What the task asks: Scan the entries for "cookies". Every line that holds it is to be copied.

[Exercise input Boundary: Start]

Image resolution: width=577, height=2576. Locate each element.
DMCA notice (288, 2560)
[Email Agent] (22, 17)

[Exercise input Boundary: End]
[Exercise input Boundary: Start]

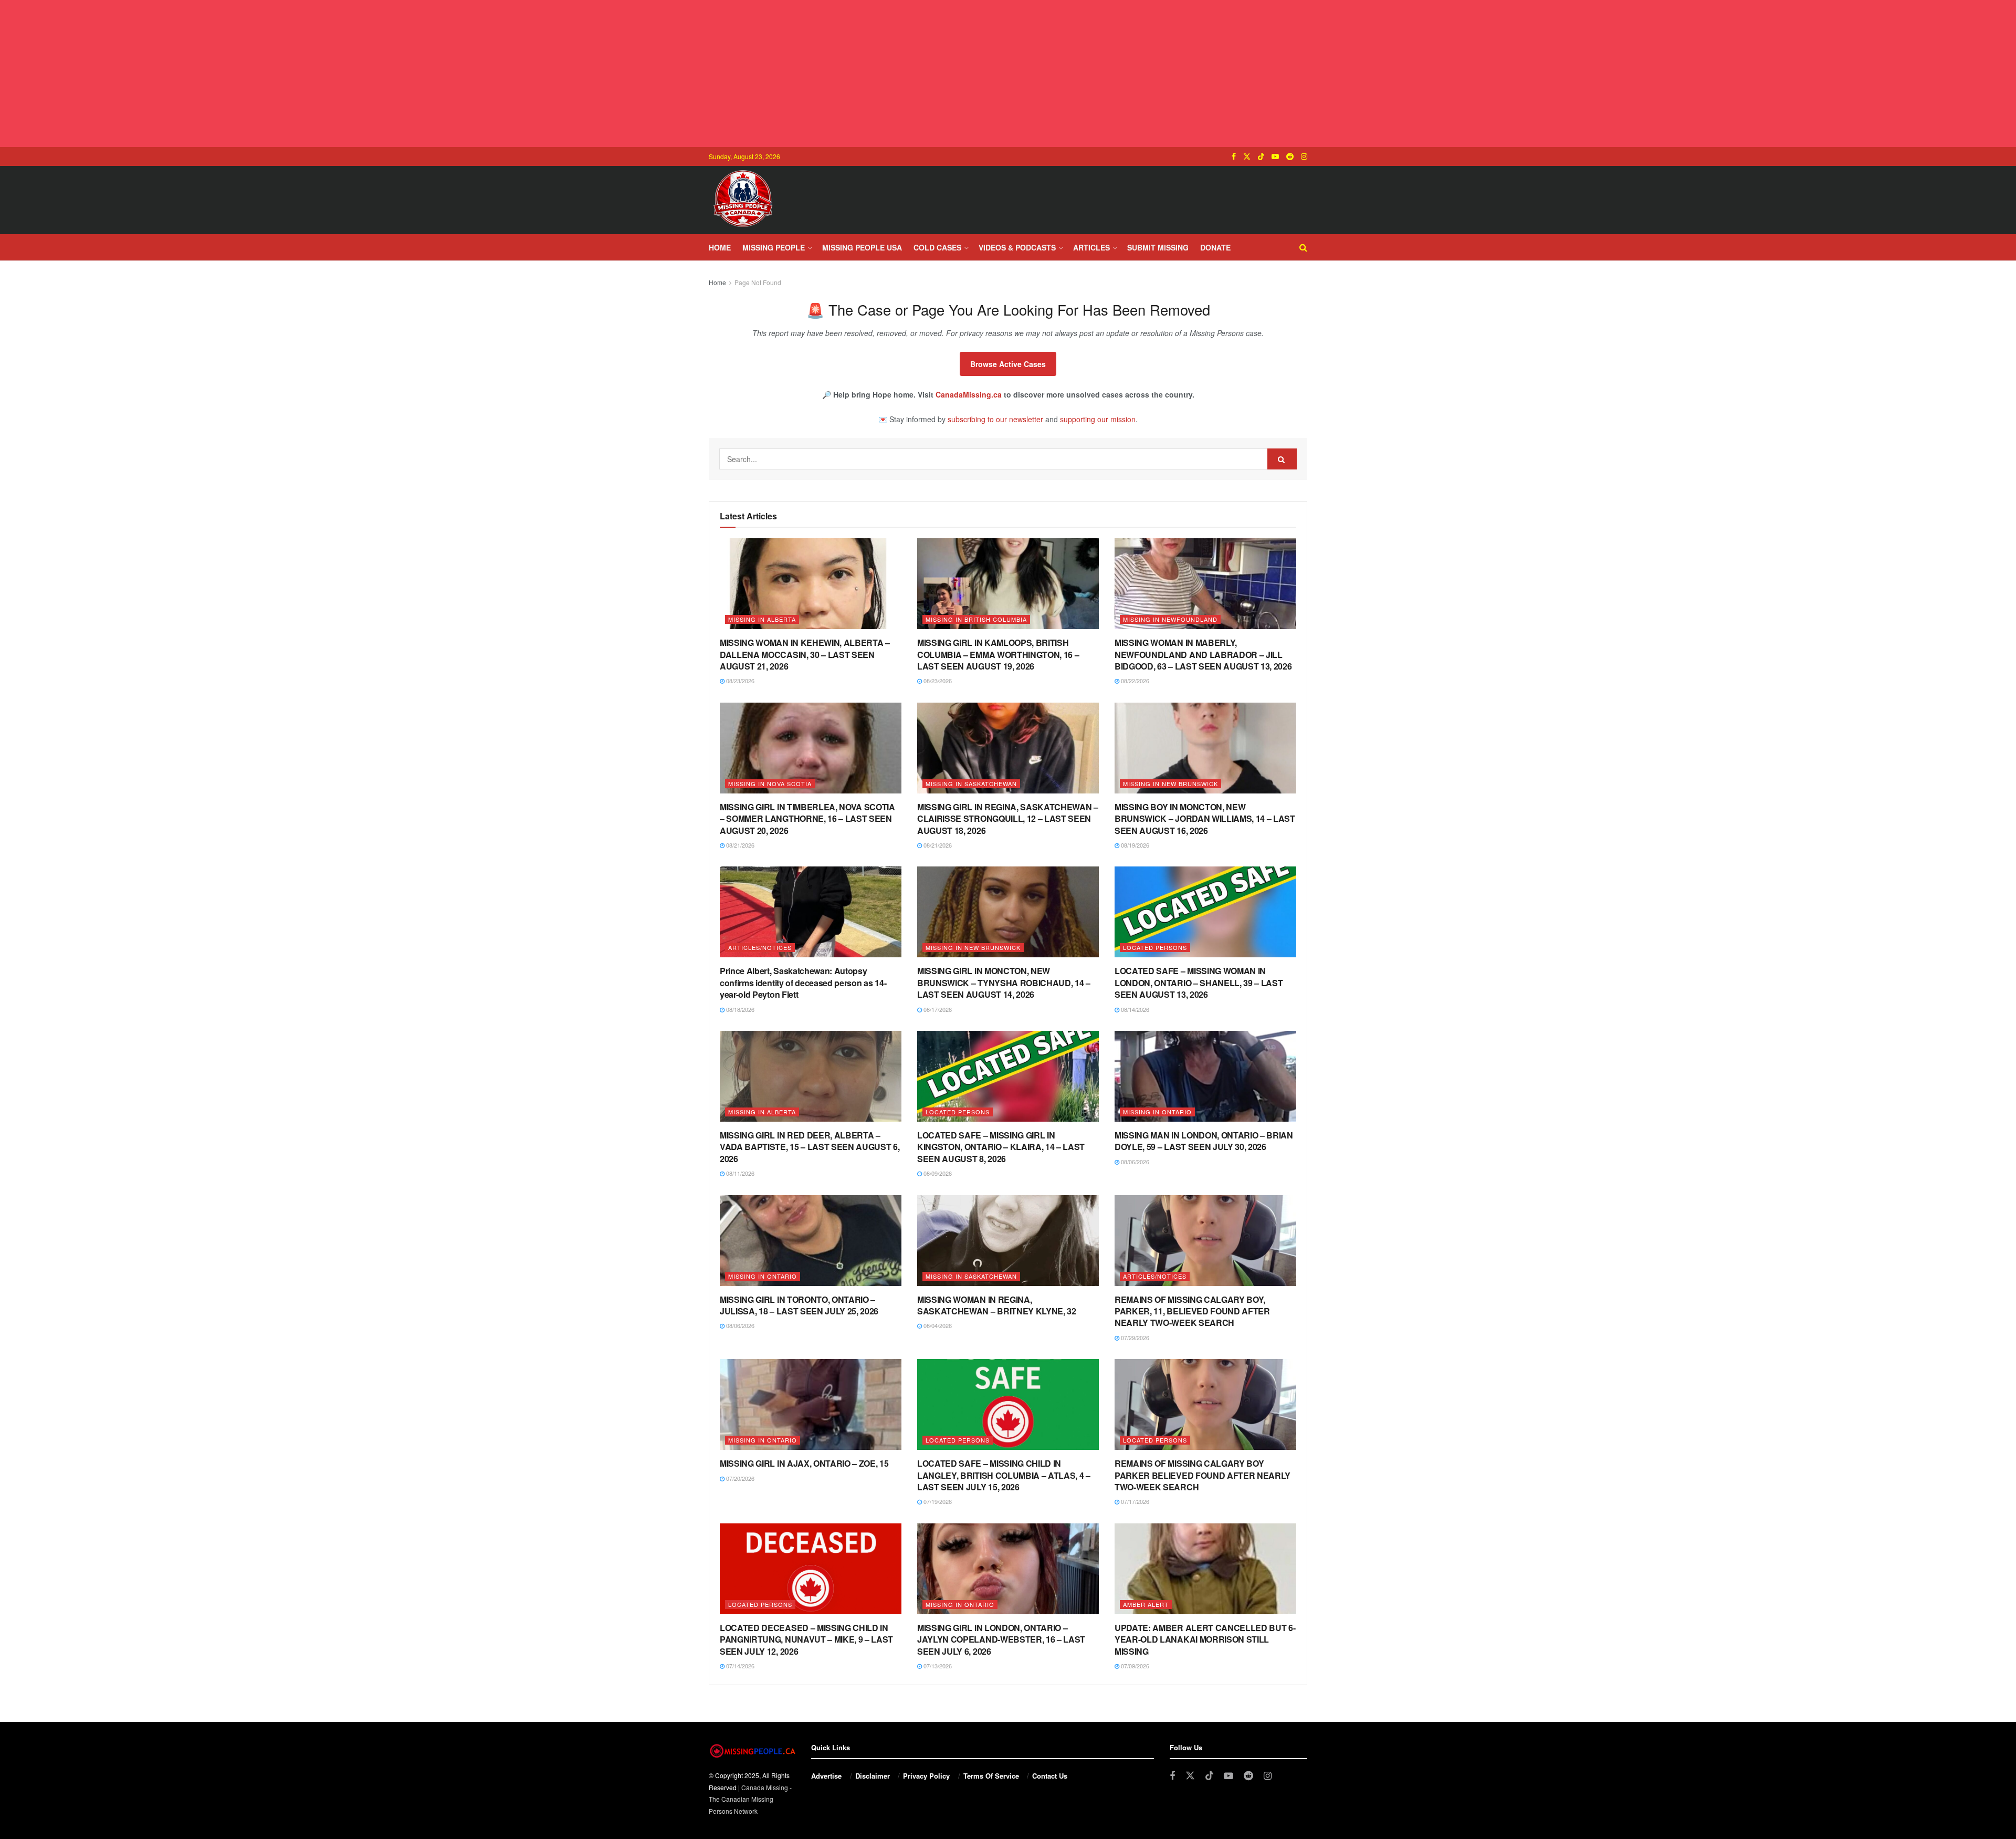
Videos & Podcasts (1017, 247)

[Exercise input Boundary: End]
[Exercise input Boundary: Start]

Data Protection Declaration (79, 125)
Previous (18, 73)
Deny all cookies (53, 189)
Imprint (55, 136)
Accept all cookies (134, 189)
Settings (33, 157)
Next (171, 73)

[Exercise input Boundary: End]

Written response:
Deny all cookies (53, 189)
Accept all cookies (134, 189)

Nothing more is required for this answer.